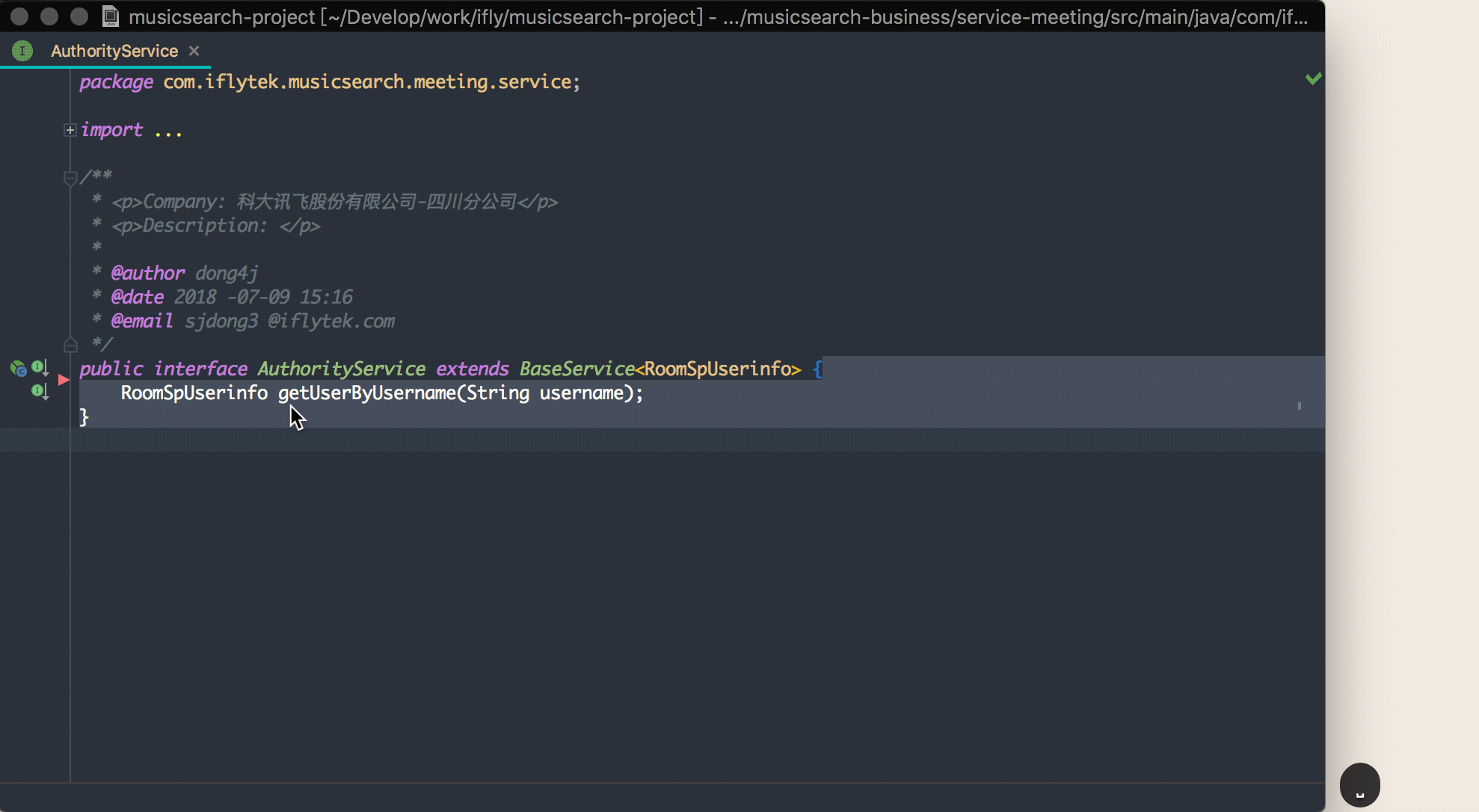Screen dimensions: 1479x812
Task: Click the dark circular icon at bottom right
Action: tap(1359, 784)
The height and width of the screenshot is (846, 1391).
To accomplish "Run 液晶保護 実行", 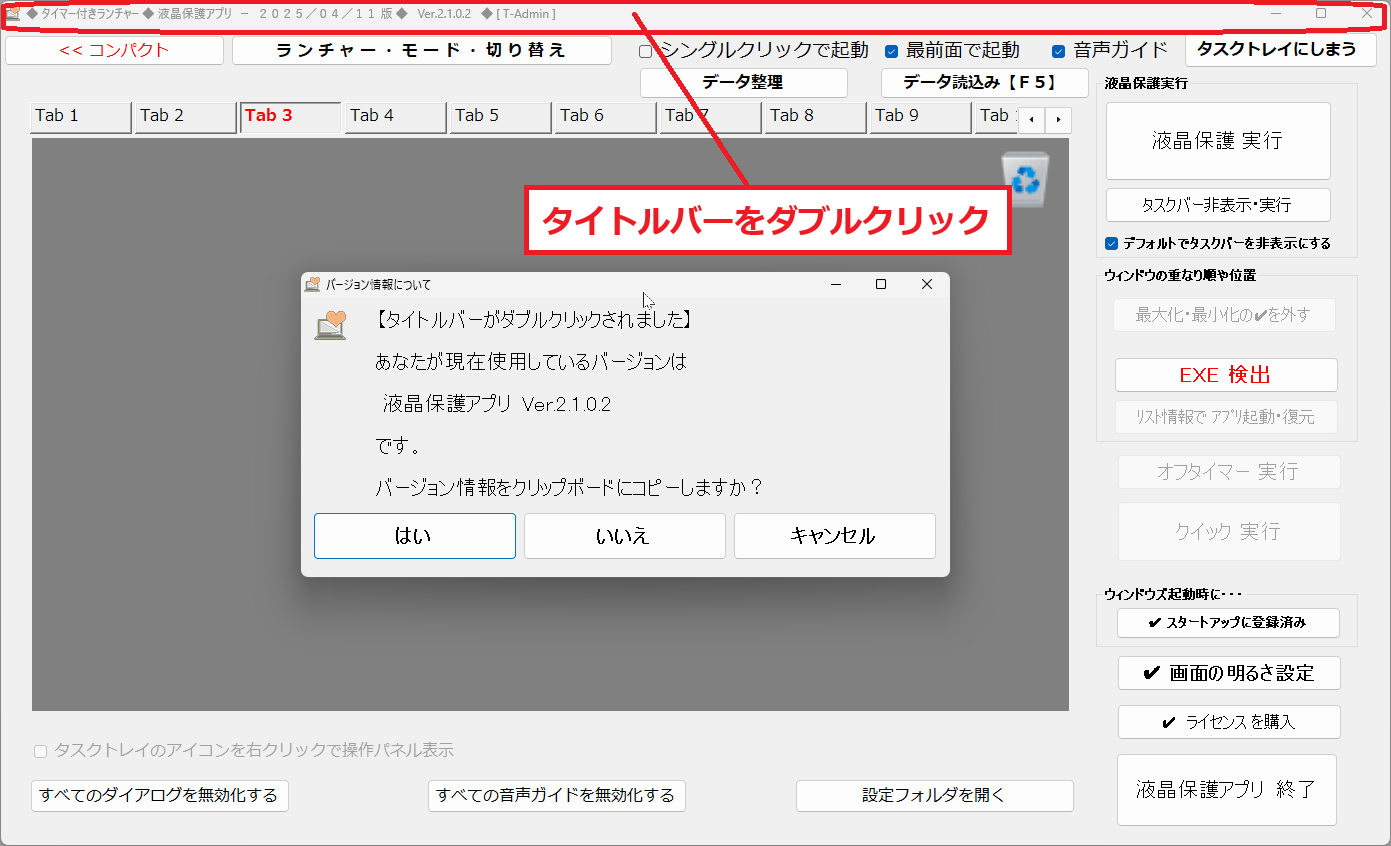I will tap(1216, 140).
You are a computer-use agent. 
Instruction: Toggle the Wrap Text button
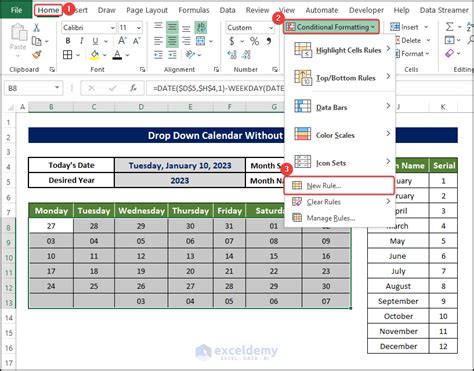pyautogui.click(x=201, y=27)
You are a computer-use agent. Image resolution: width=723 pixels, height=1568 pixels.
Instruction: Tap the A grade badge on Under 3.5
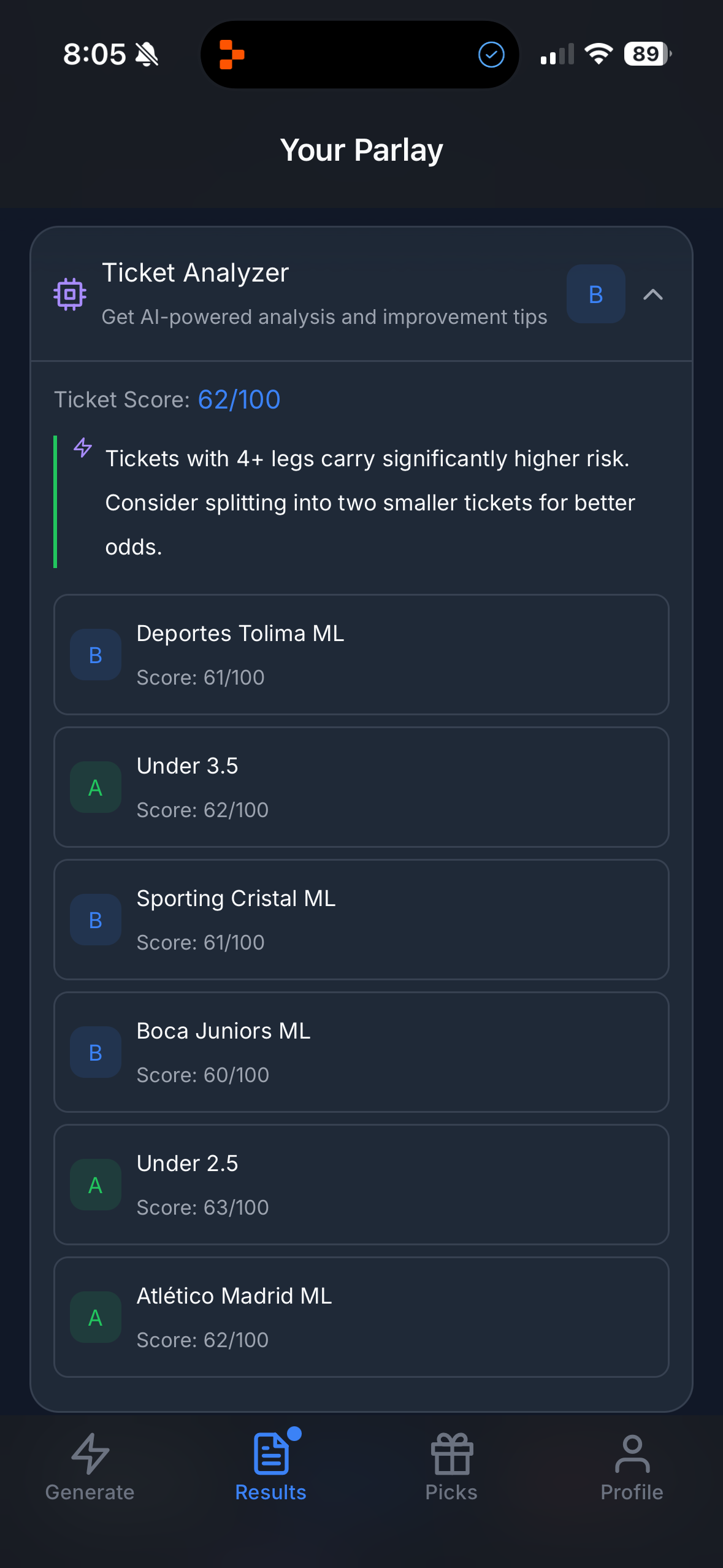(x=95, y=787)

— Problem requirements —
Rewrite everything from the line containing "You are a computer-use agent. Image" down to the end of the records, requests included, multiplying each coordinate in the answers by 0.95 and rounding to whole numbers, with halves rounded up. Omit the pictures.

— Answer to this problem —
You are a computer-use agent. Image resolution: width=723 pixels, height=1568 pixels.
Instruction: Tap the A grade badge on Under 3.5
(x=90, y=748)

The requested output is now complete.